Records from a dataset
>> BEGIN

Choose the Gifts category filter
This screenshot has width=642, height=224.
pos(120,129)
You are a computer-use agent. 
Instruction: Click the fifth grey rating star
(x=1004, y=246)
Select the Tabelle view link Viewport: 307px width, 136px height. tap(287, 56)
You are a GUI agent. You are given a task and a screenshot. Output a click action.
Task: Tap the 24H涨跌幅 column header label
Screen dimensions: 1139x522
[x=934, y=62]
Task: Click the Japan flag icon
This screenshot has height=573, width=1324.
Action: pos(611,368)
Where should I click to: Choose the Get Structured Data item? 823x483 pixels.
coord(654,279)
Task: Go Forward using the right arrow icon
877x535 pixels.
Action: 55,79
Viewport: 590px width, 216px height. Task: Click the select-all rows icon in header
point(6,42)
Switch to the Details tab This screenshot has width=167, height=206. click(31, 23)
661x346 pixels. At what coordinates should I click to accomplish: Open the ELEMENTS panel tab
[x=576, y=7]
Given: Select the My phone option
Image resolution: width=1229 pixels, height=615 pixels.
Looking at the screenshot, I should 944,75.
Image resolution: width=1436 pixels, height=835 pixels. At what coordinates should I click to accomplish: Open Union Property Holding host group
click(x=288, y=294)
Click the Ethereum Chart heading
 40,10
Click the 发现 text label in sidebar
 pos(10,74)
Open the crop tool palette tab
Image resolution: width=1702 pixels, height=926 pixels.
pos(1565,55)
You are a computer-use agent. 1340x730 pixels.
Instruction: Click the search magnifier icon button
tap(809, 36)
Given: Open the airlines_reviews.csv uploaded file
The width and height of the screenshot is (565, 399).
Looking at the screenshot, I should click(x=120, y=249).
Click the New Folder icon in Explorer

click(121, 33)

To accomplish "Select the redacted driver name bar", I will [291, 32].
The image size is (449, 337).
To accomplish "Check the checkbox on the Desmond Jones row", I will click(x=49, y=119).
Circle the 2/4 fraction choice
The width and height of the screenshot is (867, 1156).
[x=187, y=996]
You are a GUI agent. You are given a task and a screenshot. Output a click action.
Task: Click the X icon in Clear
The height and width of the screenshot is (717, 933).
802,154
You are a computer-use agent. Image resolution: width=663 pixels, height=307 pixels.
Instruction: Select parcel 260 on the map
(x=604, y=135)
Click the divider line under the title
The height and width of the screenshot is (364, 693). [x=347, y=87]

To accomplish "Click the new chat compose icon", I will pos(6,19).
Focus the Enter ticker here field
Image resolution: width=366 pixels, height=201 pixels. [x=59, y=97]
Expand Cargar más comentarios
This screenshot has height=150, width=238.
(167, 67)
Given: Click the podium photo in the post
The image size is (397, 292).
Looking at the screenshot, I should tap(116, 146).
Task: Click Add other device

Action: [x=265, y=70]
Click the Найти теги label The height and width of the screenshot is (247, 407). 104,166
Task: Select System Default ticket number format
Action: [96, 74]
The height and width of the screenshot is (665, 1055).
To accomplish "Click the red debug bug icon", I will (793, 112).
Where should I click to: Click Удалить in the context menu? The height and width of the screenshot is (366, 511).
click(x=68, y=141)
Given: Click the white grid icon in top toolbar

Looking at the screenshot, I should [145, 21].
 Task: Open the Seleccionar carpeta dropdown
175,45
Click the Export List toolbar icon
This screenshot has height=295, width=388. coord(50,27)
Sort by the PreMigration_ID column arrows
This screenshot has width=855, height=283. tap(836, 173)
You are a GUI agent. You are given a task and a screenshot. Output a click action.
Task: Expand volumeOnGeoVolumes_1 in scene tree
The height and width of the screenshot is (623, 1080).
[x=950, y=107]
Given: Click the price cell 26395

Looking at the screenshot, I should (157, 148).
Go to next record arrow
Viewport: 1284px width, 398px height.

>> END

Exercise instructions
Copy all of the data above word for word, keeping every line in its original order.

Final answer
Choose the Gifts category filter
This screenshot has width=642, height=224.
pos(120,129)
You are a computer-use agent. 
Instruction: Click the fifth grey rating star
(x=1004, y=246)
Select the Tabelle view link Viewport: 307px width, 136px height. tap(287, 56)
You are a GUI agent. You are given a task and a screenshot. Output a click action.
Task: Tap the 24H涨跌幅 column header label
Screen dimensions: 1139x522
[x=934, y=62]
Task: Click the Japan flag icon
This screenshot has height=573, width=1324.
Action: pos(611,368)
Where should I click to: Choose the Get Structured Data item? 823x483 pixels.
coord(654,279)
Task: Go Forward using the right arrow icon
877x535 pixels.
Action: 55,79
Viewport: 590px width, 216px height. Task: Click the select-all rows icon in header
point(6,42)
Switch to the Details tab This screenshot has width=167, height=206. click(31, 23)
661x346 pixels. At what coordinates should I click to accomplish: Open the ELEMENTS panel tab
[x=576, y=7]
Given: Select the My phone option
Image resolution: width=1229 pixels, height=615 pixels.
Looking at the screenshot, I should 944,75.
Image resolution: width=1436 pixels, height=835 pixels. At what coordinates should I click to accomplish: Open Union Property Holding host group
click(x=288, y=294)
Click the Ethereum Chart heading
 40,10
Click the 发现 text label in sidebar
 pos(10,74)
Open the crop tool palette tab
Image resolution: width=1702 pixels, height=926 pixels.
pos(1565,55)
You are a computer-use agent. 1340x730 pixels.
Instruction: Click the search magnifier icon button
tap(809, 36)
Given: Open the airlines_reviews.csv uploaded file
The width and height of the screenshot is (565, 399).
Looking at the screenshot, I should click(x=120, y=249).
Click the New Folder icon in Explorer

click(121, 33)

To accomplish "Select the redacted driver name bar", I will [291, 32].
The image size is (449, 337).
To accomplish "Check the checkbox on the Desmond Jones row", I will click(x=49, y=119).
Circle the 2/4 fraction choice
The width and height of the screenshot is (867, 1156).
[x=187, y=996]
You are a GUI agent. You are given a task and a screenshot. Output a click action.
Task: Click the X icon in Clear
The height and width of the screenshot is (717, 933).
802,154
You are a computer-use agent. Image resolution: width=663 pixels, height=307 pixels.
Instruction: Select parcel 260 on the map
(x=604, y=135)
Click the divider line under the title
The height and width of the screenshot is (364, 693). [x=347, y=87]

To accomplish "Click the new chat compose icon", I will pos(6,19).
Focus the Enter ticker here field
Image resolution: width=366 pixels, height=201 pixels. [x=59, y=97]
Expand Cargar más comentarios
This screenshot has height=150, width=238.
(167, 67)
Given: Click the podium photo in the post
The image size is (397, 292).
Looking at the screenshot, I should tap(116, 146).
Task: Click Add other device

Action: [x=265, y=70]
Click the Найти теги label The height and width of the screenshot is (247, 407). 104,166
Task: Select System Default ticket number format
Action: [96, 74]
The height and width of the screenshot is (665, 1055).
To accomplish "Click the red debug bug icon", I will (793, 112).
Where should I click to: Click Удалить in the context menu? The height and width of the screenshot is (366, 511).
click(x=68, y=141)
Given: Click the white grid icon in top toolbar

Looking at the screenshot, I should [145, 21].
 Task: Open the Seleccionar carpeta dropdown
175,45
Click the Export List toolbar icon
This screenshot has height=295, width=388. coord(50,27)
Sort by the PreMigration_ID column arrows
This screenshot has width=855, height=283. tap(836, 173)
You are a GUI agent. You are given a task and a screenshot. Output a click action.
Task: Expand volumeOnGeoVolumes_1 in scene tree
The height and width of the screenshot is (623, 1080).
[x=950, y=107]
Given: Click the price cell 26395

Looking at the screenshot, I should (157, 148).
Go to next record arrow
Viewport: 1284px width, 398px height.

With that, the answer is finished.